- Exercise objective
Extend the court opinion excerpt on dual representation and conflicts of interest, continuing from its final sentence.

- Source text

:::::

The accused further claims that “[n]o court sua sponte has questioned the dual representation.” We presume the trial court in the instant case was not meant to be included in this statement. Further, in 1973, the accused’s firm represented corporate defendants in Niedermeyer, et al. v. Niedermeyer, et al, CCH Fed Sec L Rep (1973 Transfer Binder) 94.123 (D Or 1973). In Niedermeyer, plaintiffs asserted that defendants, some as principals and others as aiders and abettors, were liable for an alleged fraudulent scheme in connection with the sale of American Timber and Trading Co., Inc. stock. On trial, Federal District Court Judge Skopil denied plaintiffs any recovery. However, the court observed the evidence revealed some of the parties may have wasted corporate assets. He found a substantial conflict of interest between some plaintiffs and ATT. He announced, sua sponte, at 94.502:

“During the trial, I inquired as to a conflict of interest between ATT and other plaintiffs. It now appears that there is a substantial conflict and that the interest of ATT may not have been properly represented. Therefore, I intend to appoint an independent attorney to represent the interest of ÁTT in this case.”

Niedermeyer is often cited in conflict of interest cases as authority for disqualifying corporate counsel in stockholder derivative suits. See, Messing v. FDI, Inc., 439 F Supp 776, n 6 (1977); Clark v. Lomas & Nettleton Fin. Corp., 79 FRD 658, 660 (1978), and Rosen v. LeMars Mut. Ins. Co. of Iowa, 230 NW2d 905 (Iowa 1975).

:::::

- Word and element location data
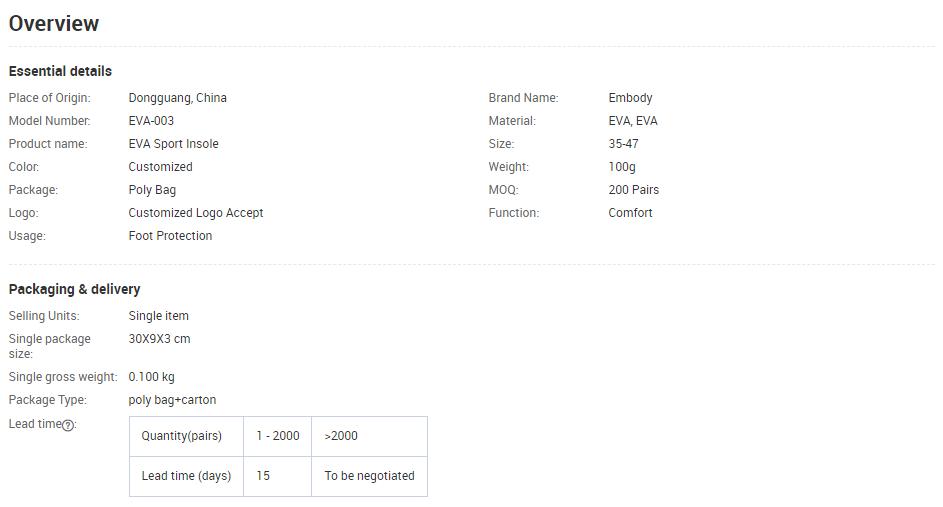Click the 30X9X3 cm package size
This screenshot has width=943, height=507.
pos(159,339)
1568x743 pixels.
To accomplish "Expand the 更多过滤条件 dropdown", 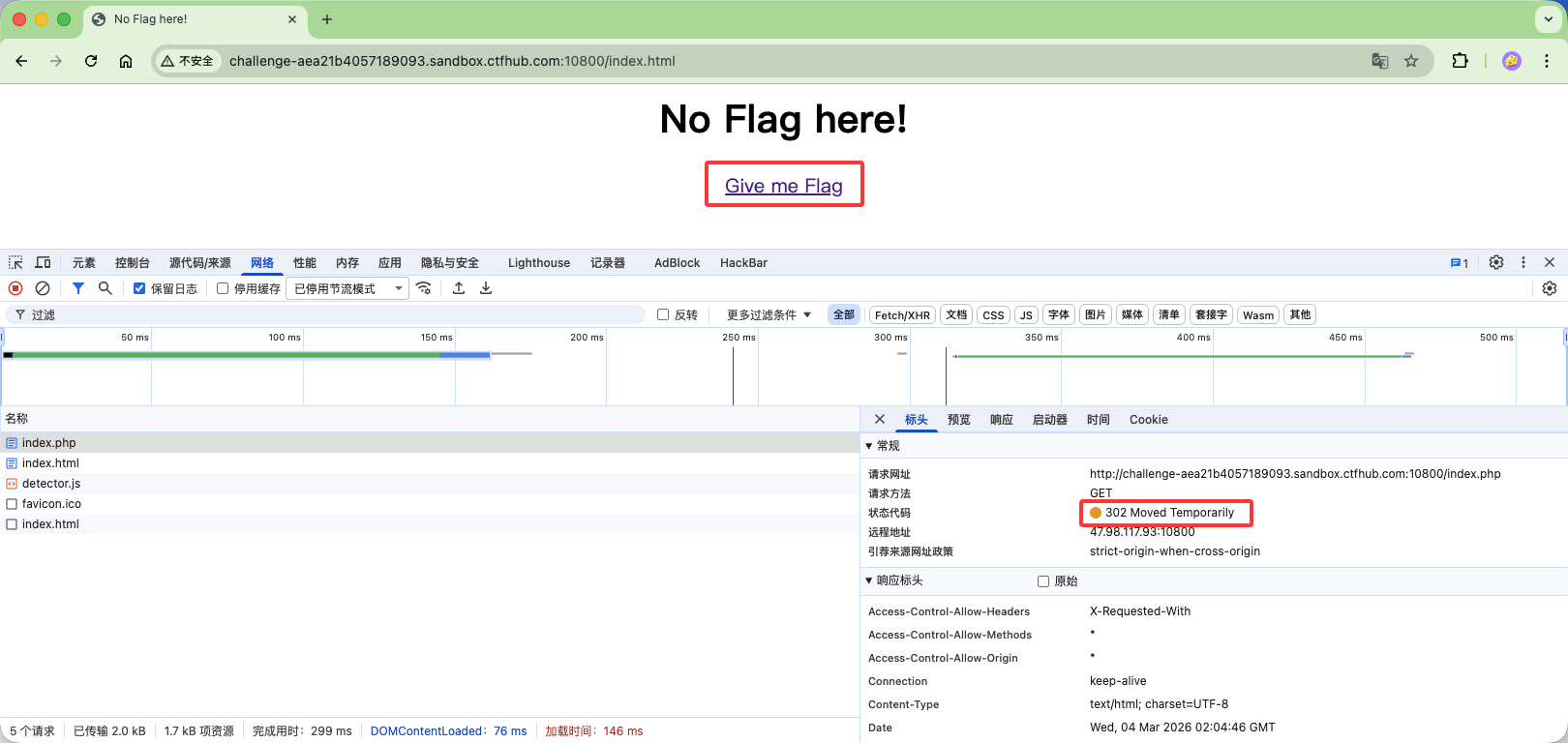I will (x=769, y=314).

:::::

- Result of the task
On the Oregon State Bar’s second charge we find the accused guilty of violating DR 5-105(B). In acting as corporate counsel to Berlinair, he owed allegiance to the corporate entity. In re Banks, 283 Or at 469. The accused was also representing and owed allegiance to the Lundgrens and their corporation, Lelco, Inc., in forming ABC and in advising them on its affairs, including whether or not pursuit of the Berlin Flug Ring contract might be a wrongful appropriation of a Berlinair corporate opportunity. As Banks points out, there is no conflict of interest in representing both a corporation and its controlling shareholders so long as their interests do not diverge, but an attorney formerly representing both interests can represent neither when the interests diverge and become antagonistic. Id. at 475. Devotion of full allegiance to both the Lundgrens and their corporation, Lelco, on the one hand, and Berlinair, on the other, was impossible.

The Third Charge

The third charge is that the accused violated DR 5-102(A) by representing Berlinair, ABC and Kim Lundgren in Klinicki’s stockholder derivative suit when it was allegedly obvious that the accused ought to have been called as a witness on behalf of his clients.

DR 5-102 (A) provides:

“If, after undertaking employment in contemplated or pending litigation, a lawyer learns or it is obvious that he or a lawyer in his firm ought to be called as a witness on behalf of his client, he shall withdraw from the conduct of the trial and his firm, if any, shall not continue representation in the trial, except that he may continue the representation and he or a lawyer in his firm may testify in the circumstances enumerated in DR 5-105(B)(l) through (4).”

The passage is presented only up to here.